Though Yingst isn’t getting an apology from the county or from the arresting officer, Lt. James Vollmer, for being arrested, he said the fact that they're paying him to drop the suit “shows they made a mistake.” The police have said Yingst was arrested while refusing police orders and standing in the street, a claim contradicted by journalists, eyewitnesses and video of the incident.

Yingst is one of roughly two dozen journalists arrested or detained while covering demonstrations sparked by the Aug. 9 killing of unarmed black teenager Michael Brown at the hands of white police officer Darren Wilson. Most of the arrests occurred during the initial late summer unrest in Ferguson, in which police clamped down aggressively on the press. In an Oct. 26 report, PEN American Center cited 52 alleged violations of press freedom during the protests.

But demonstrations continued in November in anticipation of the grand jury’s decision on whether to indict Wilson (it did not do so). On Nov. 21, a federal judge issued orders that appeared to better safeguard journalists from police harassment while reporting on the ground. Yingst was arrested two days later.

The Huffington Post’s Ryan Reilly -- himself arrested in a Ferguson McDonald's in August, and possibly still facing a trespassing charge -- reported at the time that police arrested Yingst as he was standing on a sidewalk and wearing media credentials.

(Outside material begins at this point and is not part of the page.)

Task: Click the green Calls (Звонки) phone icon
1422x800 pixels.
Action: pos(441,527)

A Reason magazine reporter, along with other witnesses, also supported Yingst’s account. And video of the incident, posted that night on Twitter, shows police in skirmish formation approaching Yingst on the sidewalk.

The St. Louis County Police Department, however, tweeted after the incident that Yingst was detained for “failure to disperse” and had “refused” orders from commanding officers to leave the street. A police report echoes the description of events in that tweet.

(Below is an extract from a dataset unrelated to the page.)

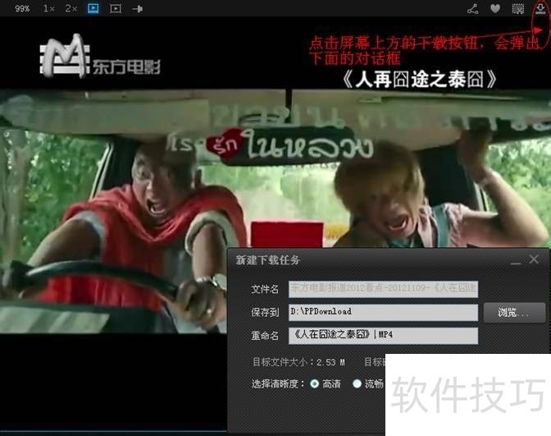This screenshot has width=551, height=436.
Task: Select the fit-to-window display mode icon
Action: [93, 9]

In the police department’s account, Yingst was standing in the street with protesters and impeding the flow of traffic when ordered to move to the sidewalk. It was then that Vollmer ordered Yingst -- three times, by his account -- to return to the sidewalk. But Yingst refused to do so, according to the report, and only “slowly walked backwards onto the sidewalk” as the police formation approached.

“The whole police report was basically made up,” Yingst said.

In the interview, Yingst suggested police created the account to support the original narrative they had tweeted out. He disputed the police department’s claim of where he was located at the time of the arrest, that he was impeding traffic and that he ignored multiple orders to move.

Yingst said he was shocked by the police report, which to him raised the troubling question of how others arrested in Ferguson may have been treated.

"If that’s happening to me, and people are falsifying a police report about a white journalist," he said, "what are they doing to a black member of the community?"

Yingst said his goal in pursuing the suit wasn't to take money out of the community. So after paying for lawyers and travel expenses, Yingst said, he plans to put what’s left of the $8,500 into a scholarship fund for Ferguson-area high school students who plan to study journalism in college.